**Item coordinate records:**
---

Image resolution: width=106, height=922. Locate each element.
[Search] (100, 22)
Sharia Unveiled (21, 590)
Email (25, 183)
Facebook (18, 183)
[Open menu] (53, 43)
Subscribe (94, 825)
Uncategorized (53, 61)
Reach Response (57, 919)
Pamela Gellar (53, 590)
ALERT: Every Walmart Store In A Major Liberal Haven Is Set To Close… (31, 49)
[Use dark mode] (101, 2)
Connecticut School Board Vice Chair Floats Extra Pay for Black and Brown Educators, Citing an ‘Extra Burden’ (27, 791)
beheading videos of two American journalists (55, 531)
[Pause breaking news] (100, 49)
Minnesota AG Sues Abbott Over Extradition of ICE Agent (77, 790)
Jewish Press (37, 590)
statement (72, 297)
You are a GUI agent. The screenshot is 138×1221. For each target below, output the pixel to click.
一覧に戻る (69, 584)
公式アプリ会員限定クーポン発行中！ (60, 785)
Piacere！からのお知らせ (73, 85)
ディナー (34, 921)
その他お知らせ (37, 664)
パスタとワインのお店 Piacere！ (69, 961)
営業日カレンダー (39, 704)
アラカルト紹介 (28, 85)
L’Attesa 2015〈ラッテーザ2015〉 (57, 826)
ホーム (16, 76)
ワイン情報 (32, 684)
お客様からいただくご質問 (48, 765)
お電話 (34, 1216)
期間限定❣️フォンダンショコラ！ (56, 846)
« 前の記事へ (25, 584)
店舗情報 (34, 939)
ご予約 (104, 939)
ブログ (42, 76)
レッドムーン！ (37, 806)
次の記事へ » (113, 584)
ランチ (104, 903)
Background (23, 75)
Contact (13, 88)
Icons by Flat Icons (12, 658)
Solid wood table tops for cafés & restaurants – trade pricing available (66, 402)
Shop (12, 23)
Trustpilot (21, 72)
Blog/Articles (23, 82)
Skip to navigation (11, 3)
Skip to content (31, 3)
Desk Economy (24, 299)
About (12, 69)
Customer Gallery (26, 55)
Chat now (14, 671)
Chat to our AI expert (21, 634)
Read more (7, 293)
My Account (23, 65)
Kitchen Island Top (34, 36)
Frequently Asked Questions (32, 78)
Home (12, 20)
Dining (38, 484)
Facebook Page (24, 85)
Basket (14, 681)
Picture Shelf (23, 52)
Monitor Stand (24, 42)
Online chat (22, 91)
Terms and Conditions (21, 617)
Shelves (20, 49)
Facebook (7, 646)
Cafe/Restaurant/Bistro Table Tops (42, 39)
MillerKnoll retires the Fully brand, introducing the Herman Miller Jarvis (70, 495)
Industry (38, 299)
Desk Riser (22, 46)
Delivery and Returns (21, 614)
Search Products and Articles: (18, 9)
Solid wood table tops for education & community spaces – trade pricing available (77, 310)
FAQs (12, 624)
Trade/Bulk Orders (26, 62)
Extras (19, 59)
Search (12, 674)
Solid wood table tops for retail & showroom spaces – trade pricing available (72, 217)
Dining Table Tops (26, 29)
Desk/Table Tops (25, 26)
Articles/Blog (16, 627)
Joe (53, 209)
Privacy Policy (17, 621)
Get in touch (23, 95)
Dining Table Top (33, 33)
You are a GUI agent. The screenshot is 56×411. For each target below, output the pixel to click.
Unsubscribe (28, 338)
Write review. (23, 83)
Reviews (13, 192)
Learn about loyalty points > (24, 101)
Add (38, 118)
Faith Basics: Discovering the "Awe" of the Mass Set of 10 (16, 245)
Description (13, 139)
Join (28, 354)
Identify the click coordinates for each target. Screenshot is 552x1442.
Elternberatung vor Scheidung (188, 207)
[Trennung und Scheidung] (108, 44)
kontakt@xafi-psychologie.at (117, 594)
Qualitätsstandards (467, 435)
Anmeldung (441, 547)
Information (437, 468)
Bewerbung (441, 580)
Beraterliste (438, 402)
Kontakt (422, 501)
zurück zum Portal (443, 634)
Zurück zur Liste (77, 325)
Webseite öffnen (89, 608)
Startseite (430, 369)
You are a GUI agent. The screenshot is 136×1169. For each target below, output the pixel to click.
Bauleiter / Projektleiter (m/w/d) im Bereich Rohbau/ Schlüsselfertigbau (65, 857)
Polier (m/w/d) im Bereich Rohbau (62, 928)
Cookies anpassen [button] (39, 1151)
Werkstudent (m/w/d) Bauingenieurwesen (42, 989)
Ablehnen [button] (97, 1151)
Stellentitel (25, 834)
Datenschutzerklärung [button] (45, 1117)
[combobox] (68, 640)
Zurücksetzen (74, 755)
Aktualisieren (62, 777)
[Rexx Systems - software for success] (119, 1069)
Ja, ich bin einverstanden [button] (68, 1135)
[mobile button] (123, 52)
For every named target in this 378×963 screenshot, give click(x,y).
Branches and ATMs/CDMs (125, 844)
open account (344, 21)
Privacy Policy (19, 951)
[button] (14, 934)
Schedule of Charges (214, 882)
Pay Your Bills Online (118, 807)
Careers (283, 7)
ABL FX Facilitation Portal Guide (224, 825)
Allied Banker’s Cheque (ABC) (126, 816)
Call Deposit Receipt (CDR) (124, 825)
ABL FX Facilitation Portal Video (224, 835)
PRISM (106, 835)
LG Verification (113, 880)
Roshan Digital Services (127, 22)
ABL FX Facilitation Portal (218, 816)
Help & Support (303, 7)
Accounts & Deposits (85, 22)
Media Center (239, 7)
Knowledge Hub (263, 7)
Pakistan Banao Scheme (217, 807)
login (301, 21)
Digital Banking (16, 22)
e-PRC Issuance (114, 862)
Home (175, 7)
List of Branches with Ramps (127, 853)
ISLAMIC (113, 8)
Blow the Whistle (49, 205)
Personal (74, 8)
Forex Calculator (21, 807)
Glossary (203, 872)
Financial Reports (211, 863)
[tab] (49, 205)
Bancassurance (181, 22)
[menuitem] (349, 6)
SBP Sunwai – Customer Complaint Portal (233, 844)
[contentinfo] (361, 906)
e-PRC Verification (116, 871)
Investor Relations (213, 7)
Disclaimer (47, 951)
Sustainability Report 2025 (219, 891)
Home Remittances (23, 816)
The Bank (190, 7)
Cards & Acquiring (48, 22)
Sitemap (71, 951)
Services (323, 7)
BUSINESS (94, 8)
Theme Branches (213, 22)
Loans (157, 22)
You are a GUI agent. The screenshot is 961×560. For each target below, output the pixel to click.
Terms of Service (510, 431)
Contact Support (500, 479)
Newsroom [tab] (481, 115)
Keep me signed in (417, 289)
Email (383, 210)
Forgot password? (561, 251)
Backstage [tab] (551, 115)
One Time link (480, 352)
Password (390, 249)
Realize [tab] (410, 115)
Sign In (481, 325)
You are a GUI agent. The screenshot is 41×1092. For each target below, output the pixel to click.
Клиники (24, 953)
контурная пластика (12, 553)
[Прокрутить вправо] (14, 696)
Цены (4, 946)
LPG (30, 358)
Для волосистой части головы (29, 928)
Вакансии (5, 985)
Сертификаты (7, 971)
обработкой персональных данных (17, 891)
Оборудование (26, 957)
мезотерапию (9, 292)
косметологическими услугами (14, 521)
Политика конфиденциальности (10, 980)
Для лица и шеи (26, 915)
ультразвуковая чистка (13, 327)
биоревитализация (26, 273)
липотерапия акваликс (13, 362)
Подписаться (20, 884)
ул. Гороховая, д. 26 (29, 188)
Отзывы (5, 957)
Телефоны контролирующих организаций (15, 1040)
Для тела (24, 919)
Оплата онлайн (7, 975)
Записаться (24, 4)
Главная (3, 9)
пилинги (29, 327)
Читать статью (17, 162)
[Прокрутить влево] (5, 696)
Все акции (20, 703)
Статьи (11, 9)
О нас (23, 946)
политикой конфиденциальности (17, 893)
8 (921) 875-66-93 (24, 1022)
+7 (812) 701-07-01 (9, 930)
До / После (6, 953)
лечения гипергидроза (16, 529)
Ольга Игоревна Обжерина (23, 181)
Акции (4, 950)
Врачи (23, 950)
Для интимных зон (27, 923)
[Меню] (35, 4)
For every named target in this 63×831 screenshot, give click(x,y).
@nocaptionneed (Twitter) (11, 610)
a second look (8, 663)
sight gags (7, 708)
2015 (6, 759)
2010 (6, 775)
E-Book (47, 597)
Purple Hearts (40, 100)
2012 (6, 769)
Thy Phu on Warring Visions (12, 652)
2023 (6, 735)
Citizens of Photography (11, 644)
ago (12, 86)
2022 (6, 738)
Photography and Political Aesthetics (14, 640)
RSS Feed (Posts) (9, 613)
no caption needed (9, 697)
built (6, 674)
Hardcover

---

**Stated exercise:**
Copy out everything from the start of the records down to the line containing "[Use dark mode] (101, 2)", including that line.

**Problem solution:**
Image resolution: width=106, height=922. Locate each element.
[Search] (100, 22)
Sharia Unveiled (21, 590)
Email (25, 183)
Facebook (18, 183)
[Open menu] (53, 43)
Subscribe (94, 825)
Uncategorized (53, 61)
Reach Response (57, 919)
Pamela Gellar (53, 590)
ALERT: Every Walmart Store In A Major Liberal Haven Is Set To Close… (31, 49)
[Use dark mode] (101, 2)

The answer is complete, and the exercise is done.